Here are five important nutrition and hydration tips to help you perform at your best, whether you’re a casual Sunday skier or an ambitious XC ace training towards a big race.

1: Make sure to get enough energy

Cross-country skiing demands a lot from your body. Your arms, legs and midline are working hard alongside your heart and lungs. It also takes a lot of calories to keep you warm in freezing conditions.

This means your body needs a lot of energy. In a New York Times article, it was estimated that an elite-level male cross-country skier must consume between 7,000 and 8,000 calories per day!

Even if you’re not an elite athlete, make sure you get enough energy to support your performance and recovery. Relative energy deficiency in sports (RED-S) is detrimental to your skiing and can lead to serious health issues.

2: Remember to hydrate

Being outdoors in sub-zero conditions can get very sweaty. And even if you wouldn’t sweat that much, you lose a lot of fluids via breathing as your respiratory system warms and moisturises the cold and dry air.

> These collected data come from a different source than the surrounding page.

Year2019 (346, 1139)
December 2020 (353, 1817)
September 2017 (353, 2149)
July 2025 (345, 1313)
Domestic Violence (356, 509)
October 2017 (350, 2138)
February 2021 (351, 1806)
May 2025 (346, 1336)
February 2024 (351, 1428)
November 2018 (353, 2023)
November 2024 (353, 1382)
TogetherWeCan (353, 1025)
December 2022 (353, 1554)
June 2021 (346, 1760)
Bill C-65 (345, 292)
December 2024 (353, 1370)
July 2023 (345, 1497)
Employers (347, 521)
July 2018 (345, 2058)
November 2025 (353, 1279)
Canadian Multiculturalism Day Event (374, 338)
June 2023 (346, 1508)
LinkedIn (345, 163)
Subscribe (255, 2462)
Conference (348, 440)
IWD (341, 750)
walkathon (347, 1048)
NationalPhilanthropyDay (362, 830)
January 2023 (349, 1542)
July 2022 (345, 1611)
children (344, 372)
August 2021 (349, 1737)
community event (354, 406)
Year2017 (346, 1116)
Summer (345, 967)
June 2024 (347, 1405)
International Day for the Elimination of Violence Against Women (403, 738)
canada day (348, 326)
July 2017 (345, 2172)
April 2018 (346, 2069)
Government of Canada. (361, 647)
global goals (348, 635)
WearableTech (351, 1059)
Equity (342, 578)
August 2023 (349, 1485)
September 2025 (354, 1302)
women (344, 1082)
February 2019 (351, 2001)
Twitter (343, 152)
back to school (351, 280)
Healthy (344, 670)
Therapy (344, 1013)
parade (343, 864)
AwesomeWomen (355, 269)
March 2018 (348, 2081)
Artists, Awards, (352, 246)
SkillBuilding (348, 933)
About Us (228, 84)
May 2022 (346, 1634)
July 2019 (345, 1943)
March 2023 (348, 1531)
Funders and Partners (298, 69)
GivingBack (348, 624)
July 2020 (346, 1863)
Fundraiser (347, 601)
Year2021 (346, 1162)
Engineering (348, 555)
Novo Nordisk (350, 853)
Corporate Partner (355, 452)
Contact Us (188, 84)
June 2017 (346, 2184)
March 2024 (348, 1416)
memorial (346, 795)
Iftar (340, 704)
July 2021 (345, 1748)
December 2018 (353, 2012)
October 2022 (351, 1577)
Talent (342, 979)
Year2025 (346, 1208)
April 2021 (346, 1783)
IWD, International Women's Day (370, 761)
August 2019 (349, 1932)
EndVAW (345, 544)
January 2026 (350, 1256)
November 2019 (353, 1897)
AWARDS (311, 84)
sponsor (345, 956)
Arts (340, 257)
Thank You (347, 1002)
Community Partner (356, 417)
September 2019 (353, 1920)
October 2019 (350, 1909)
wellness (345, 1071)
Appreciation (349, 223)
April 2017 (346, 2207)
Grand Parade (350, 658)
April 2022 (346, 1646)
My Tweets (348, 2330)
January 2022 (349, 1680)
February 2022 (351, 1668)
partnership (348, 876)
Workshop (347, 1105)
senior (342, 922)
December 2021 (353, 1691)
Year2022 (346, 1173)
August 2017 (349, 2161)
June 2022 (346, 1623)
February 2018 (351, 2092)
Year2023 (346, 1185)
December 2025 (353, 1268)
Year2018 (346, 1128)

In winter, you may not feel as thirsty as you do in the summer. That’s why it’s important to take care of your hydration before you become dehydrated. If you’re planning to ski for more than an hour or plan to go very hard, it’s smart to take something to drink with you.

Having a sports drink is a good idea, as it provides also the electrolytes you have lost via sweating. Nosht Winter Sports Drink is designed specifically for winter activities and it tastes great both hot and cold. 

3: Take some energy with you

If your workout is short, under an hour or so, it’s usually enough that you eat before and after the workout. But if you’re heading on a longer tour or plan to work out at a high intensity, it’s smart to take some energy with you.

A good rule of thumb is to eat somewhere between 30 and 60 grams of carbohydrates per hour even 90 grams if your workout lasts longer than three hours and your stomach can handle it (see tip #4).

Taking energy with you is also a safety factor. Especially if you’re heading for a longer trip in an unpopulated area, having extra drink and energy with you can be a literal life-saver if things turn sideways.

It can be challenging to eat in the cold. Sticky gels can freeze up completely, and cold bars can be hard to chew and swallow. Nosht High Energy Sports Drink gives you all the hydration and energy you need in one tasty drink, and it works well in cold, too. Another great option is Energy Chews which won’t freeze even if you’re out and about for hours.

4: Train your gut

If you’re training for a cross-country skiing race, you should also train your gut. Months of preparation can go to waste due to stomach problems, such as gassiness, bloating or having to rush to the woods in the middle of the race (and you know how hard that can be in winter, on skis, wearing bib pants!)

Over 80 per cent of Finnish endurance athletes suffer from stomach issues sometimes or often. To prevent stomach distress, it’s smart to plan your hydration and nutrition in advance and test all the products you will be using during the race well in advance in race-like training sessions. You can also test how many grams of carbohydrates work best for you and gradually increase the amount towards the big day.

5: Focus on recovery

Once your skiing session is done, it’s time to focus on recovery. You can kickstart the recovery process by eating something with carbohydrates and protein soon after the workout. The optimal would be to eat a proper meal but getting home from the tracks can take a while.

If you can’t get a full meal soon after you’re off the tracks, Nosht Recovery Drink Mix is a wonderful option. You can mix the powder even with warm (plant-based) milk if you want to enjoy a luxurious, hot chocolate type of drink to warm you up. Or you can make it at home, put it in a thermos and drink it in the car or bus on the way home!